Controlled synthesis of Fe3O4 microparticles with interconnected 3D network structures for high-performance flexible solid-state asymmetric supercapacitors

The eco-friendly Fe-based oxides have attracted broad attention in supercapacitors on account of large theoretical capacities and cost-effective technologies associated with production and recycling. However, inferior conductivity and bad structural stability are still the main obstacles for its promoted application than the competition. In this work, well-designed Fe 3 O 4 microparticles with homogeneous size distribution, high crystallinity, and amorphous carbon shell have been synthesized and deposited on carbon fabric as an anode electrode via a series of feasible techniques, including anodic electrodeposition , polymerization, and annealing.
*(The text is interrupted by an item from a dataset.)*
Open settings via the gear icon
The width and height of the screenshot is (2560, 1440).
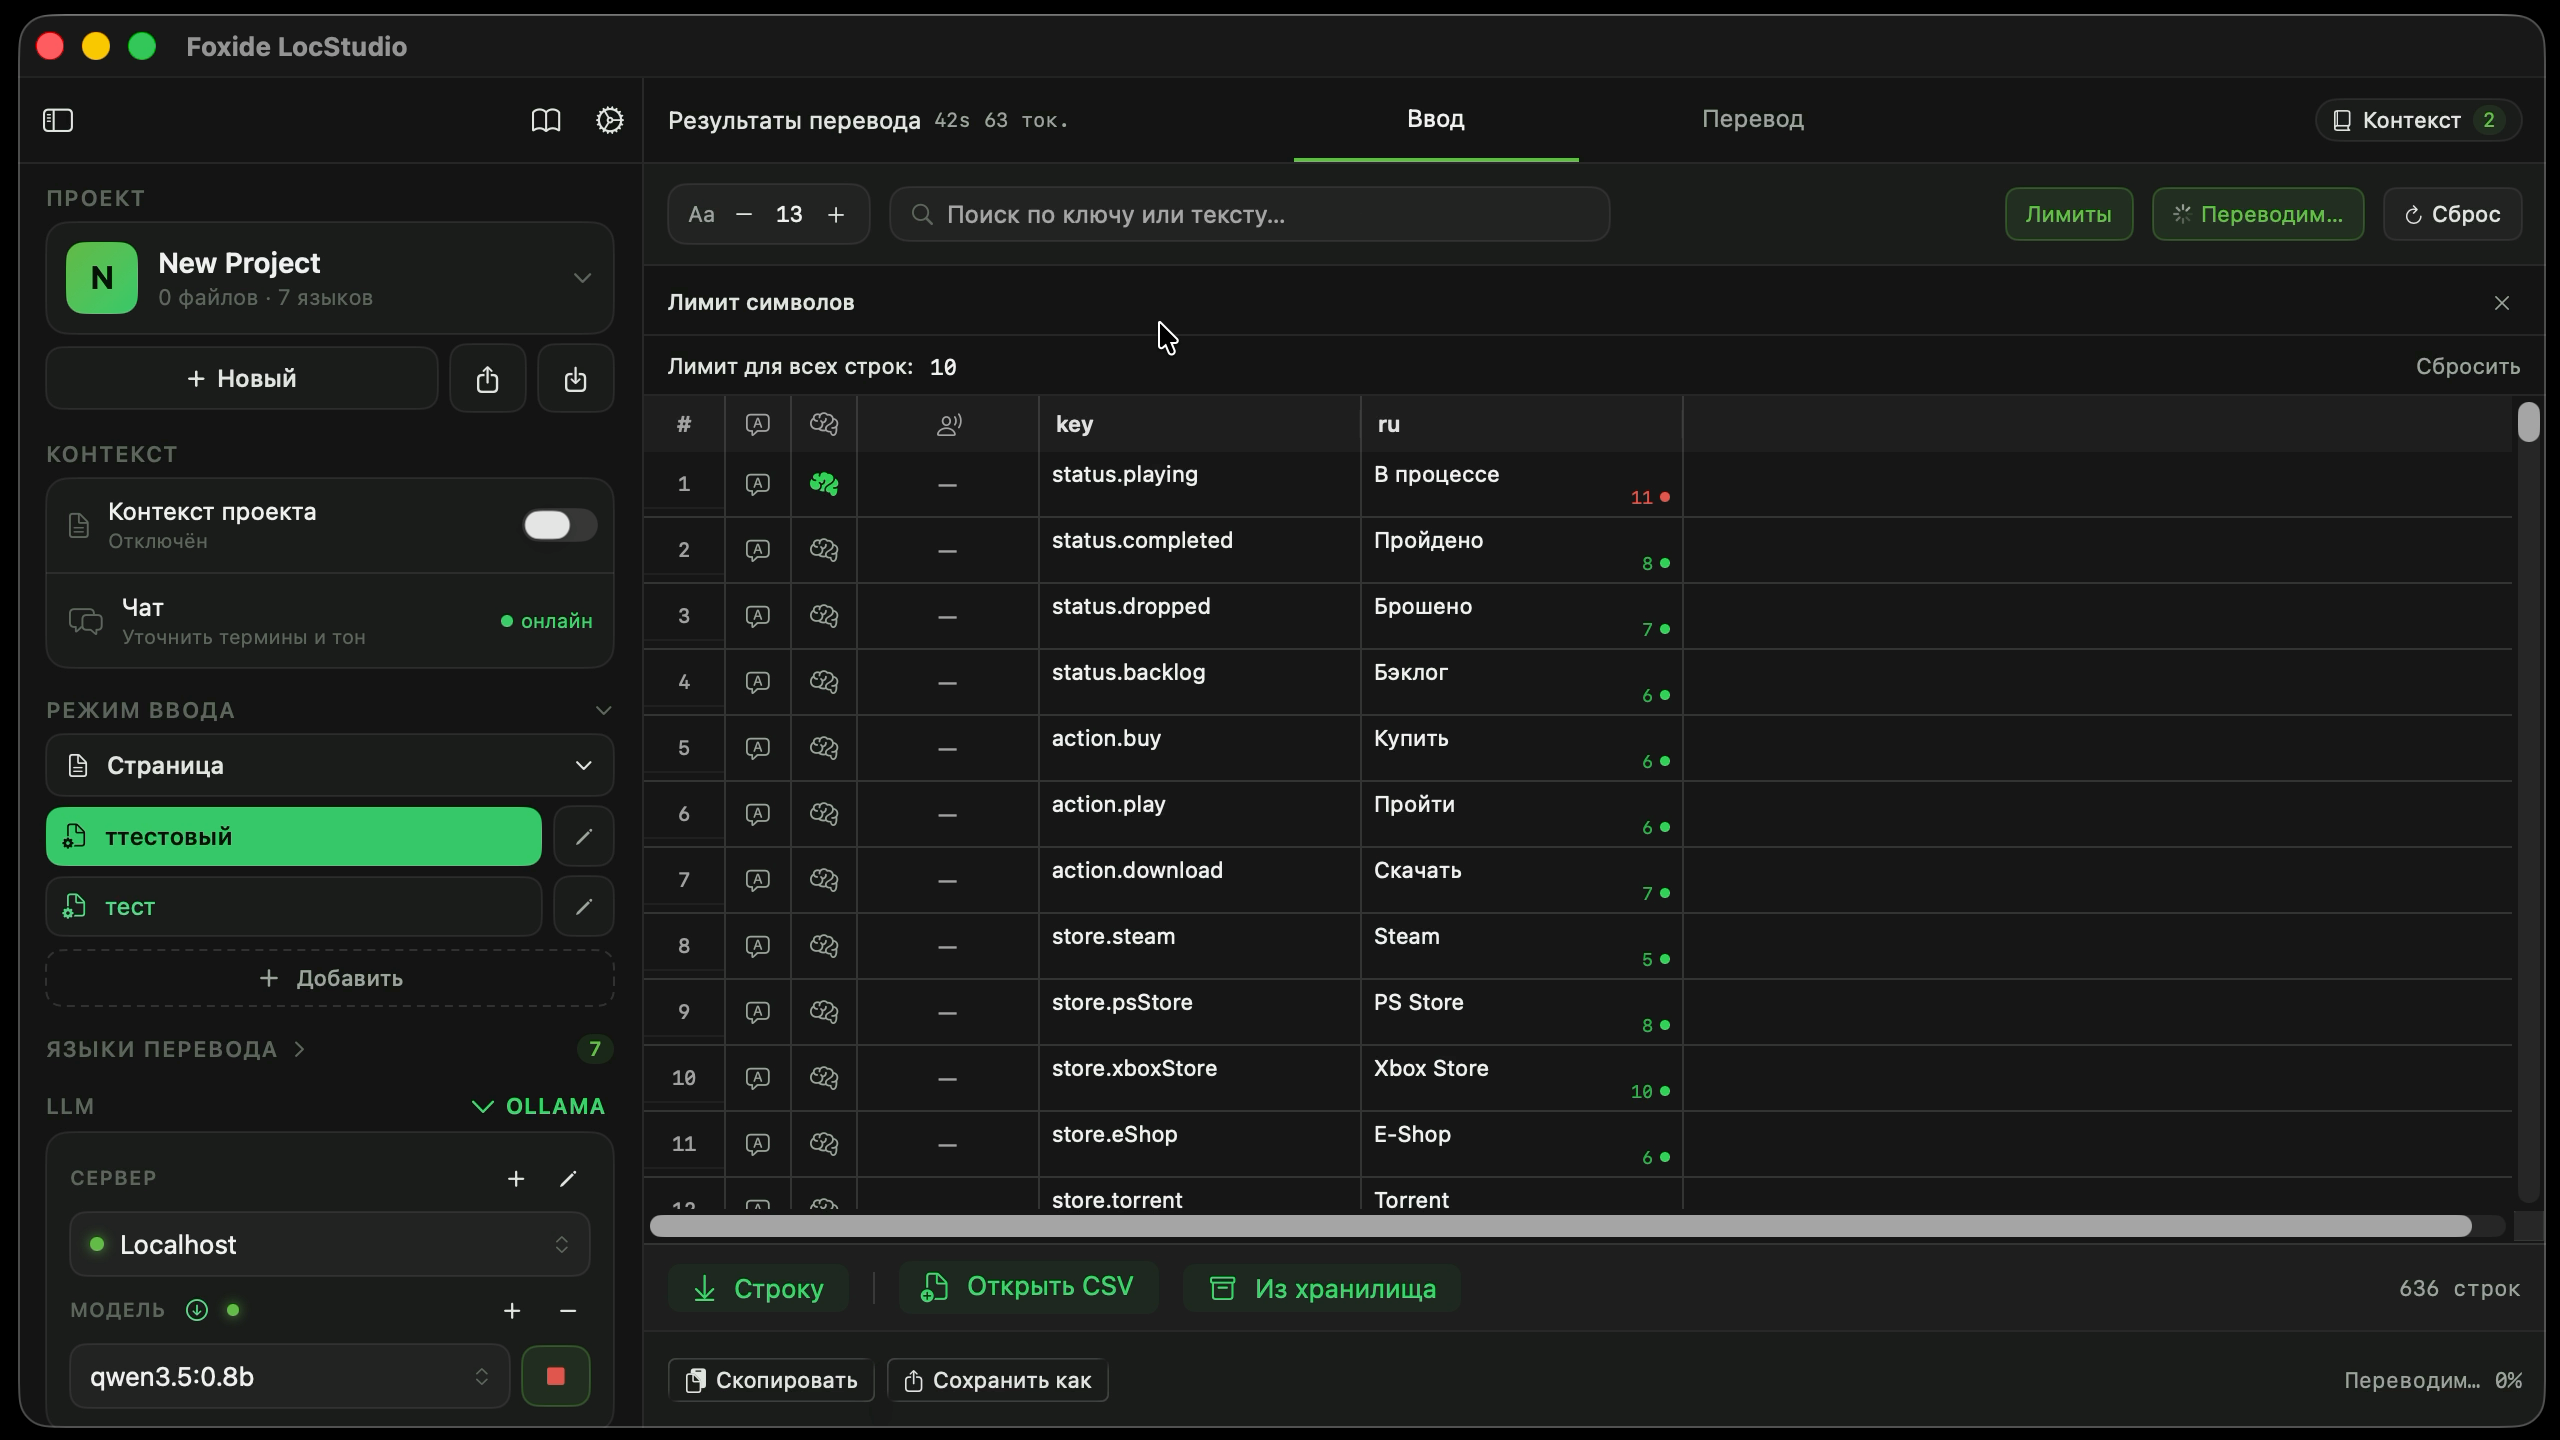click(609, 120)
The interconnected 3D network structures of electroactive materials are featured by high specific surface area and fast diffusion rate of ions. The sufacial carbon layer of Fe 3 O 4 particles, serves as the armor, which not only boosts electrical conductivity , but also maintains structural stability of the electrode during electrochemical processes. The electrochemical results show that the binder-free anode exhibits a remarkable areal capacitance of 0.95 F·cm −2 , a wide potential window of 1.2 V, and an outstanding cycling stability in 1 M KOH electrolyte (capacitance retention of 93.39 % over 8000 charge-discharge cycles). After combining with a NiCo-based cathode, 4.93 F·cm −3 volumetric capacitance, 1.8 mWh·cm −3 energy density , and 198 mW·cm −3 power density are achieved for the flexible solid-state asymmetric supercapacitor , which displays impressive cycling stability, excellent mechanical flexibility, and obvious performance advantages as compared with previously reported flexible energy storage devices. This work provides a feasible strategy to design a flexible Fe-based anode with superior conductivity and long-term stability for high-performing flexible solid-state asymmetric supercapacitor towards practical applications.